Weather for the middle of June has actually been quite pleasant and mild, mostly dry with humidity rising and a couple of fronts coming through in the last couple of days. Most of the region is experiencing near-drought like conditions with less than an inch of accumulated rainfall, there were localized thunderstorms and showers, but nothing that contributed significant precipitation. Soil temperatures are averaging 71 degrees at 4 inches, which is getting pretty warm and areas exposed to full sun may have dried out a bit. On average 545 growing degree days have been added so far this season. Of course as the growing season continues so do the potential problems, diseases have developed or are presenting in new life cycle stages. Discussed below are several currently being reported as active, this is, by no means, a complete list so make sure to contact your arborist with any questions, concerns or treatment needs.

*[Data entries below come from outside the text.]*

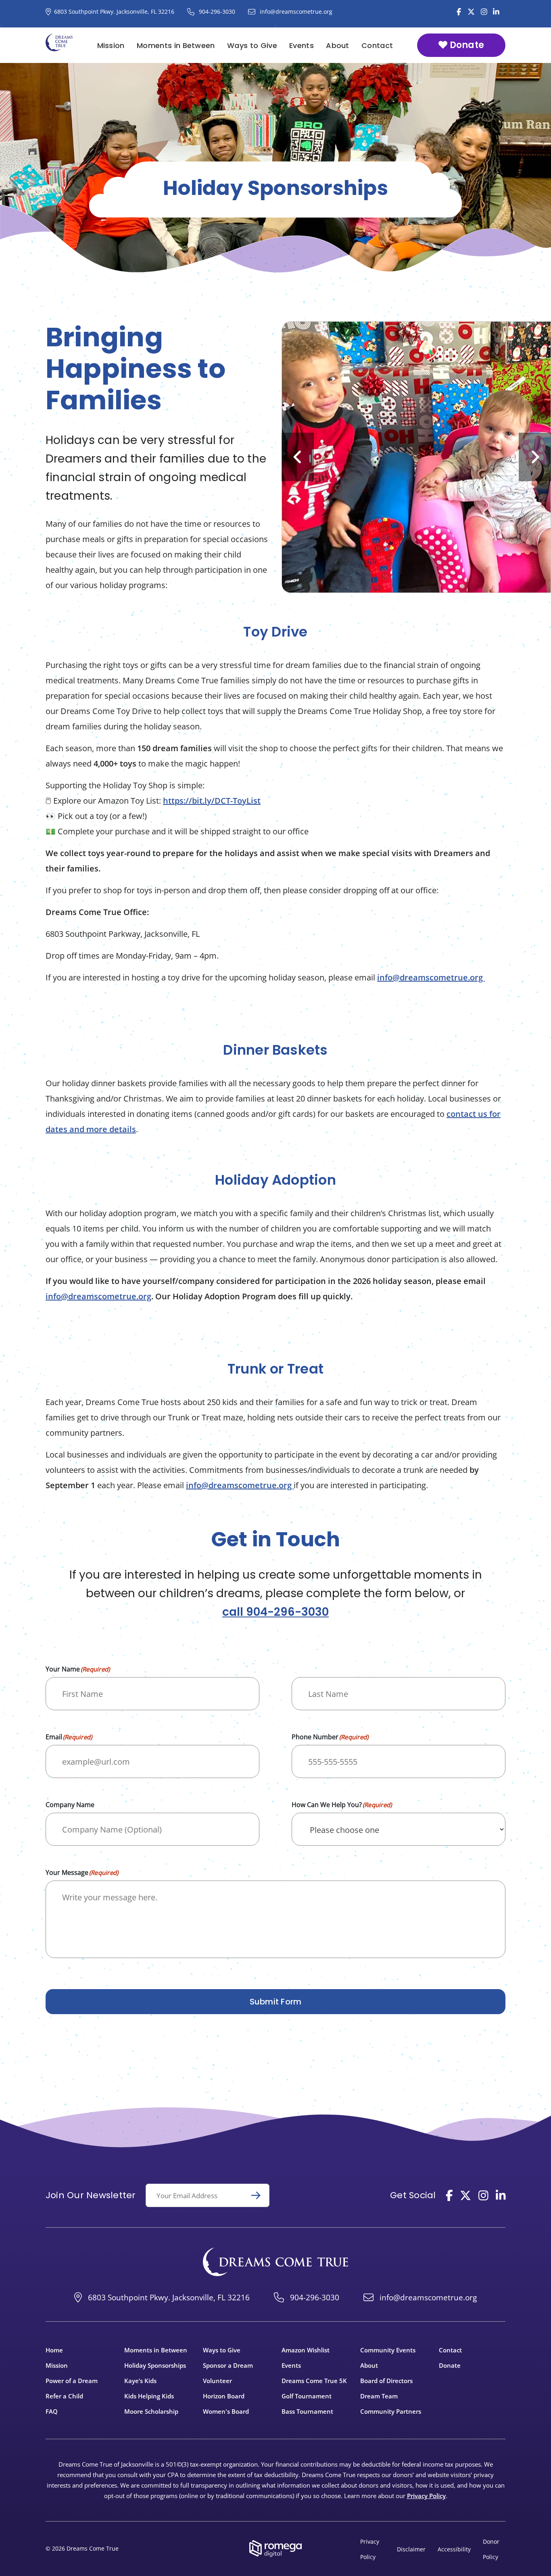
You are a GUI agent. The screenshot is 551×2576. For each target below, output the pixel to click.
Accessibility (454, 2549)
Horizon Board (223, 2396)
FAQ (52, 2411)
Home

Anthracnose caused by Aureobasidium on Japanese maple is being reported as active. Leaves appear undersized, distorted and curled. Lesions may first appear along veins at leaf margins.
Oak anthracnose caused by Apiognomonia on white oak has been seen on properties around the region. It is affecting large, mature trees exhibiting undersized, curled, distorted foliage and reduced vigor. Oaks affected with anthracnose may be more susceptible to other diseases such as foliar blights and stem cankers.
The pear leaf blister mite is a microscopic insect pest which feeds underneath bud scales when plant is dormant. During the growing season, mites feed on emerging leaves and fruit during the spring, burrowing under the epidermis, which leads to the development the raised blisters.
Brown needle spot caused by Mycosphaerella dearnessii on eastern white pine is being reported as currently active. Mature trees are experiencing premature needle shedding of last year’s needles. Some needles will appear spotted, while others are necrotic from base to tip.